3. La lucha contra la desigualdad y la pobreza ha de ser indisociable del proceso de globalización. La globalización no extiende la pobreza y la desigualdad en el mundo, pero sí las convierte en más perceptibles e insoportables. Precisamente porque la globalización favorece el crecimiento económico, resultaría inaceptable que no contribuyera a la equidad. Desde esta perspectiva, la protesta de los grupos antiglobalización tiene fundamento, y ha de ser recogida y transformada en políticas y prácticas internacionales. No se puede predicar la apertura de los mercados, la homogeneización de las políticas económicas, la cooperación internacional, la paz y el respeto a las instituciones internacionales sin al mismo tiempo poner en marcha medidas de desarrollo efectivas para los más pobres. La primera de ellas, la apertura completa de las fronteras de los países desarrollados a los productos de los países menos desarrollados.
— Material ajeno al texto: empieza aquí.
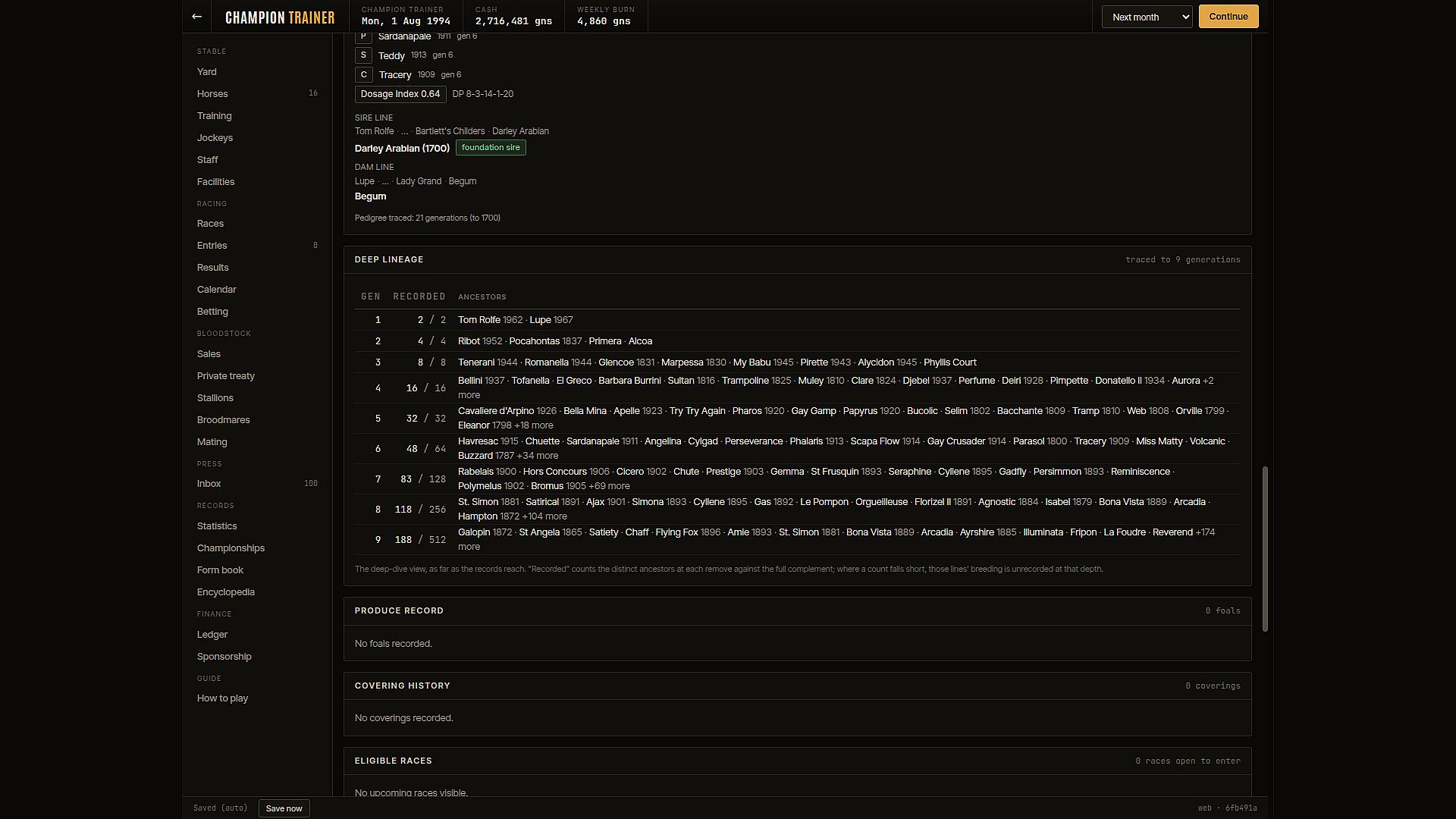Viewport: 1456px width, 819px height.
Task: Click the Dosage Index 0.64 badge
Action: (x=400, y=94)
Sin compromisos internacionales se generará una creciente contestación social, que atraerá a muchos militantes que no pueden encontrar satisfacción para sus ideales de justicia, paz e igualdad en el plácido mundo desarrollado, amenazando los avances en la apertura exterior y en la competencia en los mercados. La globalización exige, pues, una lucha decidida contra la pobreza, por lo que se puede estar a favor de ambas, aunque eso duela a quienes en la antiglobalización descargan su rebeldía general contra el mundo y a quienes con ella han recuperado antiguas militancias juveniles y, con ello, nuevas ilusiones.

Rafael Myro es catedrático de Economía Aplicada de la Universidad Complutense de Madrid.